Rebecca and her partner Martin started fostering eight years
ago and joined St Christopher’s two years ago. Over that time they have looked
after two girls and six boys. They currently have three siblings placed with
them. They are experienced at helping foster children to move on to adoption.
Out of the placements we’ve had over the last eight years,
one returned home to birth parents and the rest were adopted. We are hoping to
find an adopted family for our current children.
All of our foster children have known us as Aunty and Uncle,
something that they still refer to us as now. A lot of them have arrived to us
as new-borns, often arriving displaying symptoms of alcohol or drug withdrawal.
St Christopher’s has supported us with this by providing training and support
groups with other foster carers, to make sure we have the skills needed to
manage this.
So what I really wanted to talk about was how we’ve helped
move these children onto adoption and some of the things we’ve learnt over the
last eight years. Potential adopted families go through a matching process to
ensure that they are right people to be adopting the child.
Once this process has happened they come and visit your
house when the children are not in. This is foster carers’ and adopters’

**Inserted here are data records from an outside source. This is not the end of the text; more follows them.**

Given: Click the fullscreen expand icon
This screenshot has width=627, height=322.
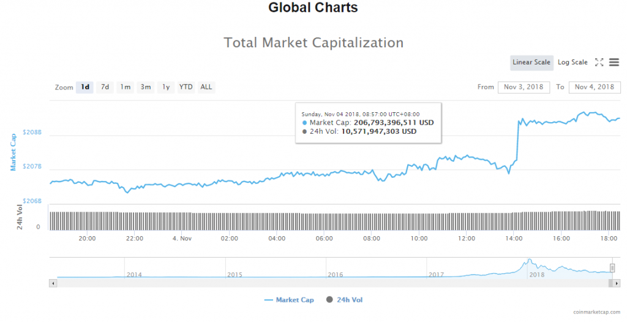Looking at the screenshot, I should (x=599, y=62).
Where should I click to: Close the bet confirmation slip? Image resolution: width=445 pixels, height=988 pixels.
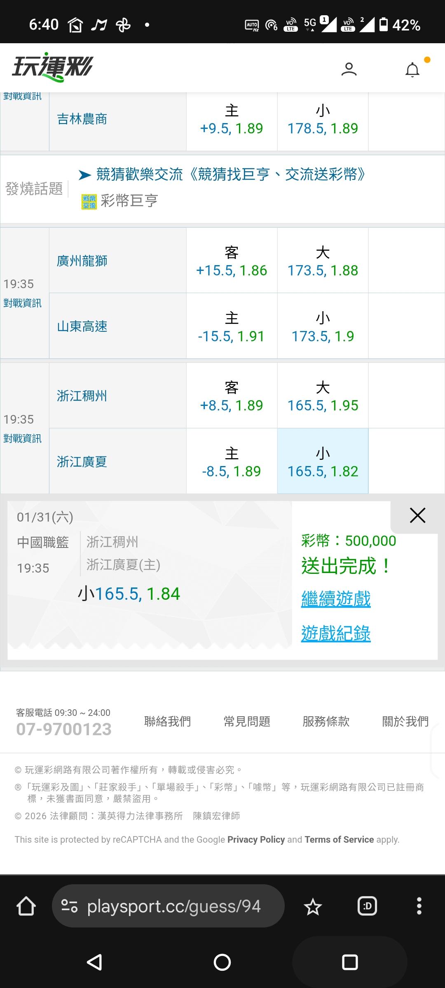tap(417, 515)
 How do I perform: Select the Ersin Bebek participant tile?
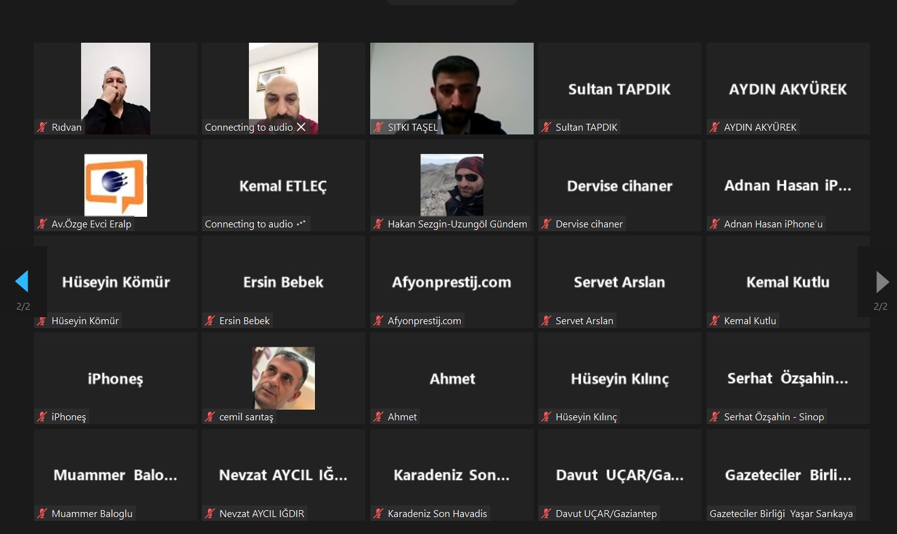283,281
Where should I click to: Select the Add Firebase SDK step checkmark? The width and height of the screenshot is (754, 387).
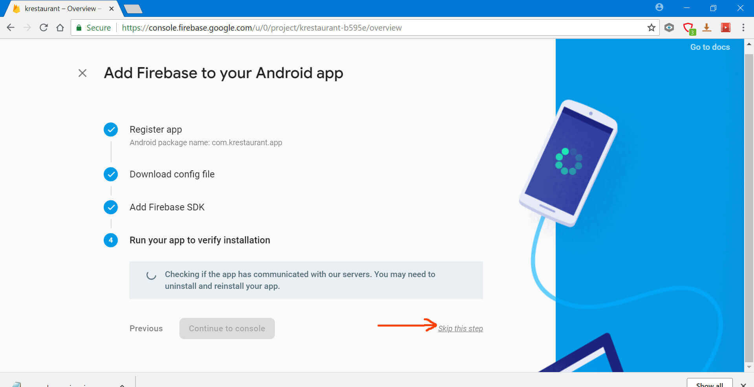point(111,207)
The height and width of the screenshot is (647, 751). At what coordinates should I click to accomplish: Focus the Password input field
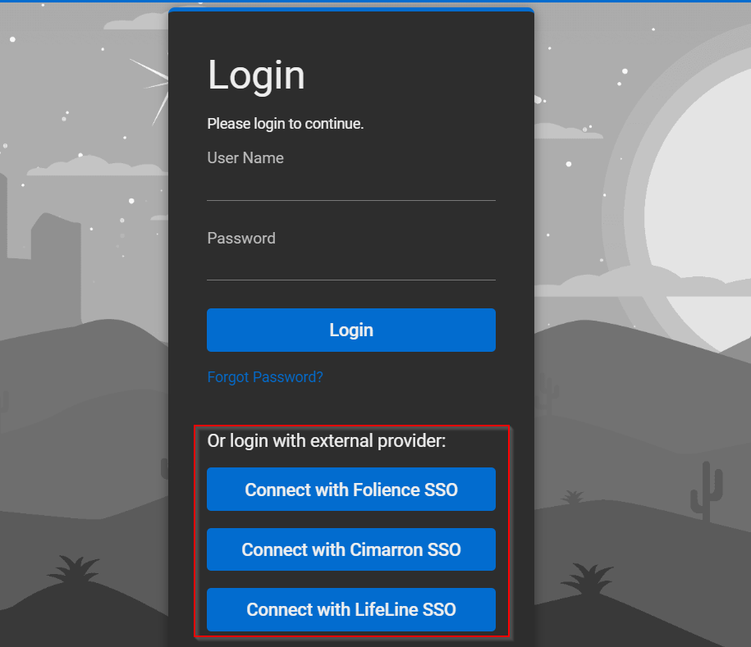pos(350,266)
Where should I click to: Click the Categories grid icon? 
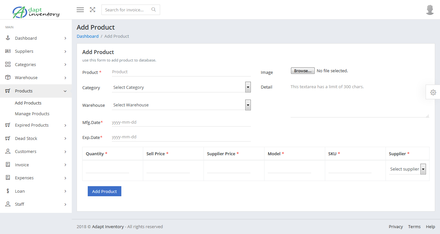pos(8,64)
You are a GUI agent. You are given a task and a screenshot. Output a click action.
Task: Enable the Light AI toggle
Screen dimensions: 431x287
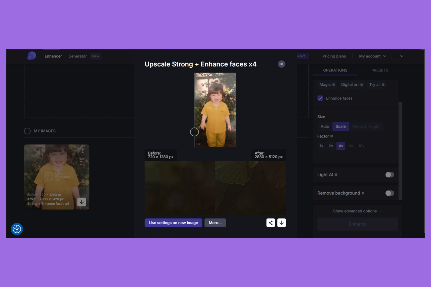[390, 175]
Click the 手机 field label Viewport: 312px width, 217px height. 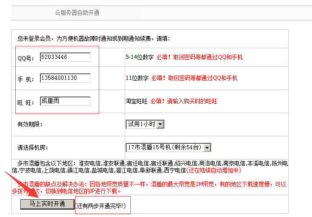(26, 79)
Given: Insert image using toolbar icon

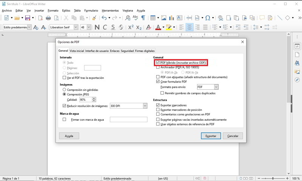Looking at the screenshot, I should click(164, 18).
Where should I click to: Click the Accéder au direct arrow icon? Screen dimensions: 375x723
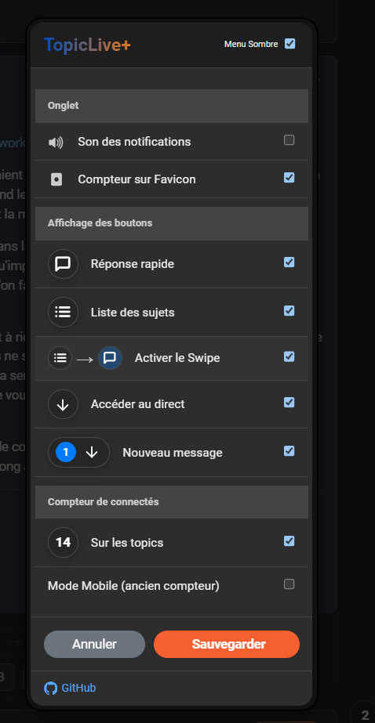pyautogui.click(x=63, y=404)
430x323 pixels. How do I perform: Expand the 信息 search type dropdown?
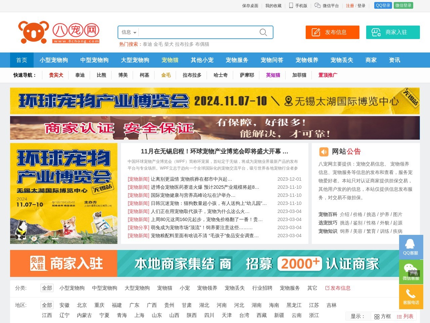[129, 32]

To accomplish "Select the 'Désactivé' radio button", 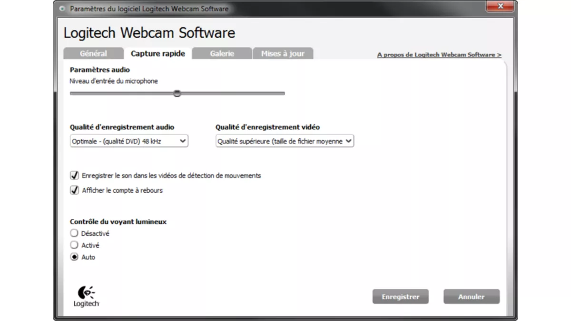I will 74,233.
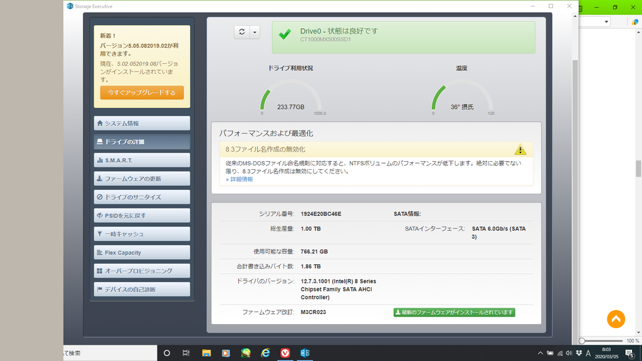The image size is (642, 361).
Task: Start デバイスの自己診断 from the sidebar
Action: coord(142,290)
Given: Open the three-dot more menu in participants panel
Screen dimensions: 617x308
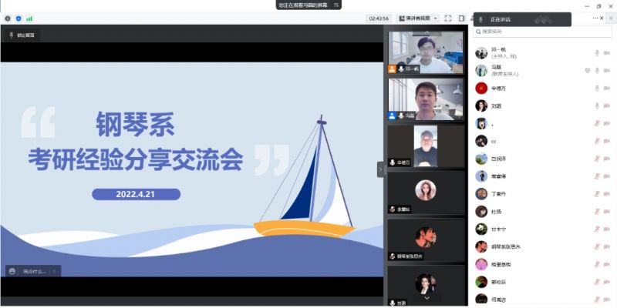Looking at the screenshot, I should coord(596,18).
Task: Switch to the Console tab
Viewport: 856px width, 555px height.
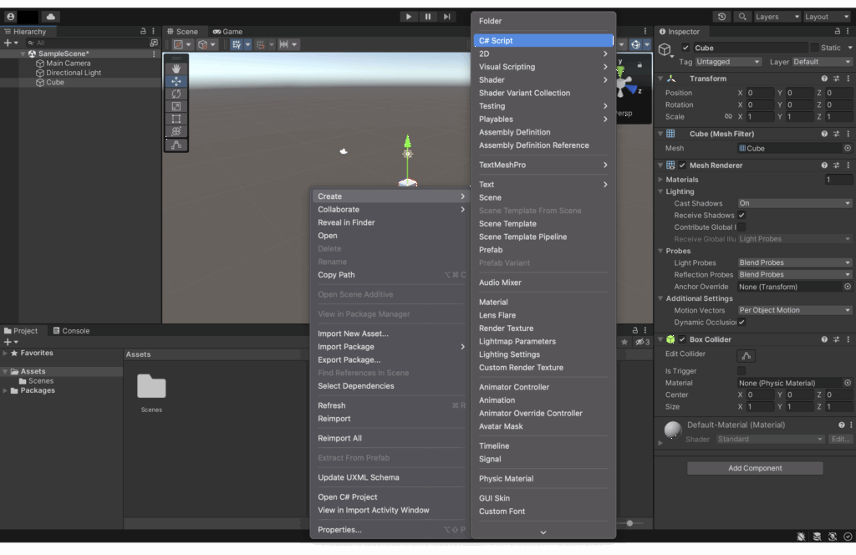Action: tap(70, 331)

opportunity to share likes and dislikes of the children and give more
information on them. The meeting is also a chance to see the child’s current
bedroom, giving them lots of ideas of what the child may want their new room to
look like.
A lesson we’ve learnt along the way is exchange all the
information possible, even if it seems unimportant. Simple things, like telling
them what soap powder you use, will mean they have a familiar smell when they
move on.
The next step is for them to meet the child/children they
are adopting. Top tip: Buy them something small that they can keep at their
foster home. It helps them to start the transition process of moving between
the two homes.
We still have regular contact with all our foster children
that moved on to adoption. One of them has recently moved to Australia with her
parents, but we still keep in touch with them on Skype and receive regular
photo updates.
We are so, so, so lucky to be a part of these children’s lives
We see them on their birthdays, Christmas and other special occasions. They are
our extended family. Seeing them grow up is wonderful, they love to visit us,
but want to go back with mum and dad. To us that means it was a success.